Orange County Sheriff Sandra Hutchens is one of the only sheriffs in California to relax the standards after the ruling, even as a final decision remains pending before the U.S. 9th Circuit Court of Appeals.

If the ruling is upheld, counties throughout California could soon be following her lead and dealing with similar demand.

Those with a permit can take loaded guns to the mall, their workplace and other public places as long as the firearms are not visible and are not prohibited by private property rules. They are restricted from carrying in bars, airports and some schools and government buildings.

Before the ruling, permits often went to business owners, judicial officers, reserve police officers and others who could prove a threat to their safety.
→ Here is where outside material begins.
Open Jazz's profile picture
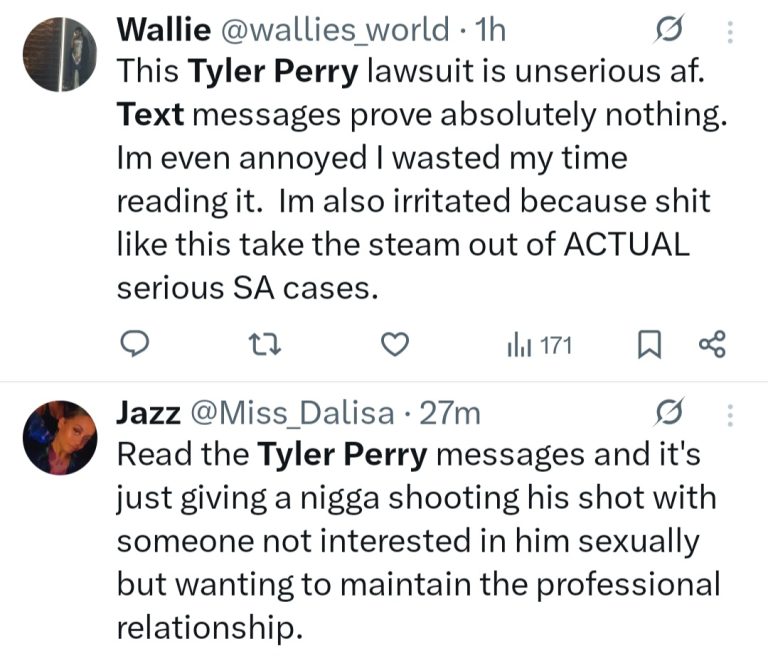Screen dimensions: 768x656 tap(59, 437)
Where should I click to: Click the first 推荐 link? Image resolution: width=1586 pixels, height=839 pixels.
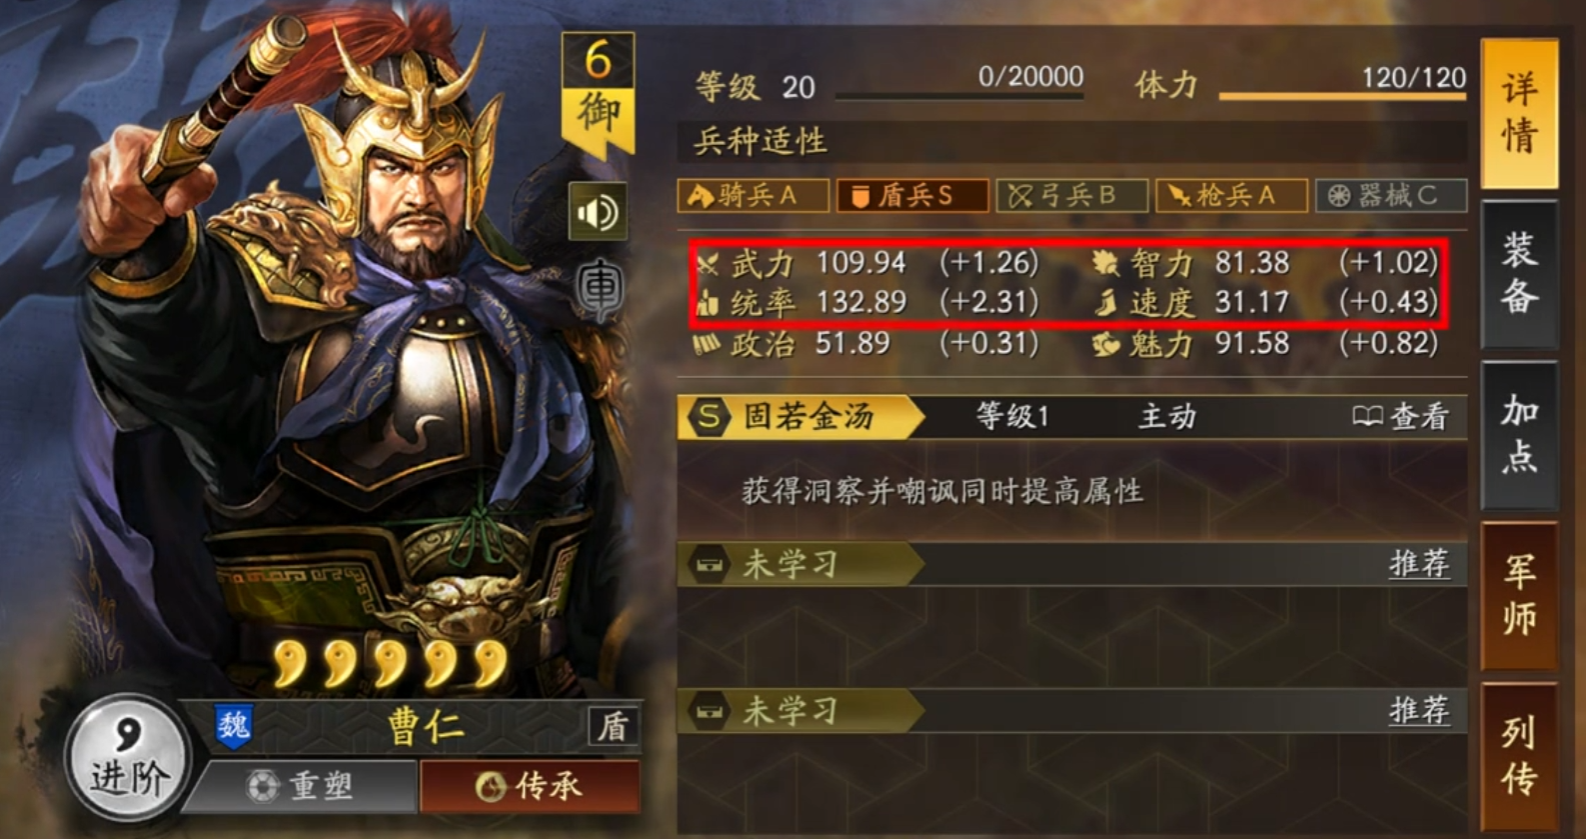tap(1419, 563)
Since then, retirees and the self-employed are among the most frequent applicants in the county, according to the analysis. As before the ruling, the overwhelming majority of permits — 95% — have gone to men.
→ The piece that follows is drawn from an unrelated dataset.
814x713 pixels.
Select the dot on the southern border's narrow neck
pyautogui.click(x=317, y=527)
Hutchens' decision to loosen the rules came as a welcome surprise to some residents who were infuriated when she cracked down on concealed weapons after being appointed in 2008. The previous sheriff, Michael Carona, was indicted in a scandal that included allegations he handed out permits to associates and as political favors.

At the time, Hutchens asked hundreds of permit holders to prove a need for a weapon. Some simply allowed them to expire.
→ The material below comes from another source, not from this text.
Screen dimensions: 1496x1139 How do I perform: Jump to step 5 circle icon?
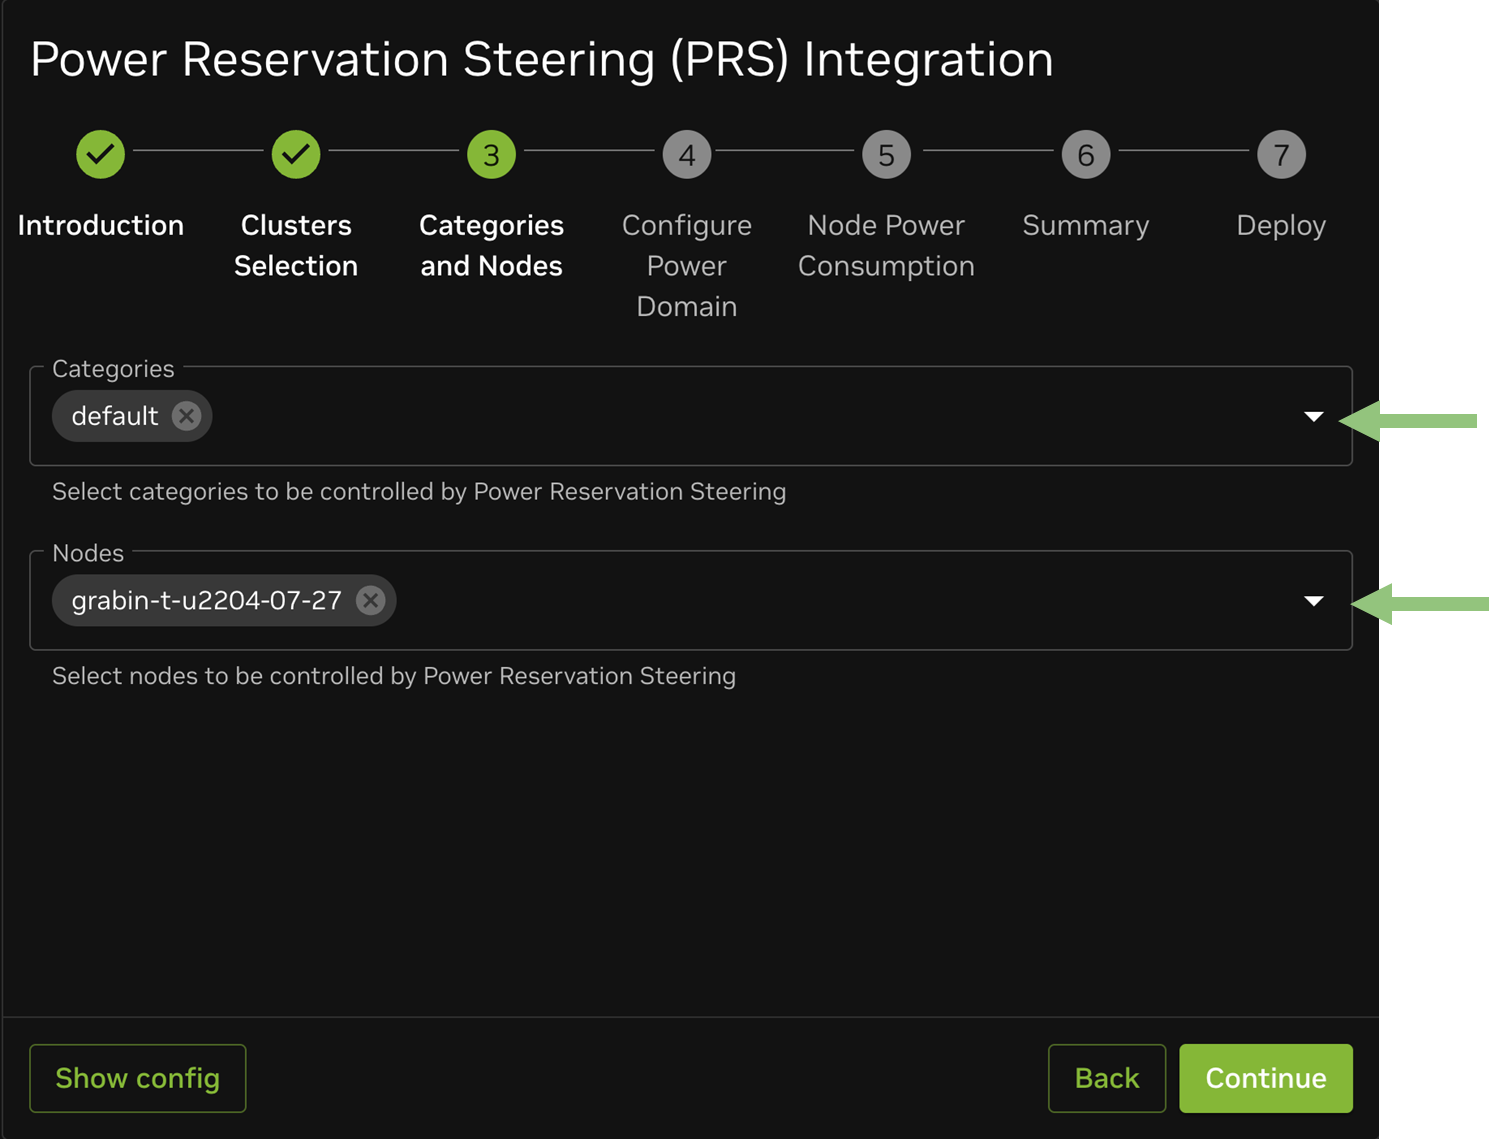pos(886,155)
One of them was Mike Wells, 49, an assembly technician from Mission Viejo, who was rejected when he resubmitted his explanation for needing to carry a gun. Wells allowed his permit to expire and sold off his gun.

When Hutchens' decision was announced in February, Wells quickly requested an appointment to apply. His application, filed July 11, listed three guns: a Kimber, a Springfield Armory and a Colt. His permit was approved in August.

"I didn't expect to be carrying again, and I was very surprised by how quickly she stepped up once the decision came through," he said.

Like Wells, many permit holders have multiple weapons. According to The Times analysis, there are now more than 3,830 handguns licensed to be carried in public in Orange County, double the number before the ruling.

To keep up with demand, the sheriff allocated $1.5 million and beefed up staffing to 16 from one to process applications. At one point, some employees worked nights and met with applicants on the weekends to catch up, said sheriff's spokesman Lt. Jeff Hallock.

The department also took steps to streamline the process, including waiving an in-person gun inspection requirement, though the county still runs serial numbers to verify ownership.

Despite the progress, the gap between the number of incoming applications and permits granted continues to widen, according to The Times analysis. As of late August, about 75% of the applications submitted since the ruling were still pending.

The Times analyzed data obtained from the Sheriff's Department under a public records request that covered more than 5,000 applications submitted since March 2008.

According to the analysis, permits are spread throughout the county, but certain cities — including Huntington Beach, Newport Beach and Yorba Linda — have a higher concentration of licensees. Others, including Santa Ana and Garden Grove, have had much fewer approved permits.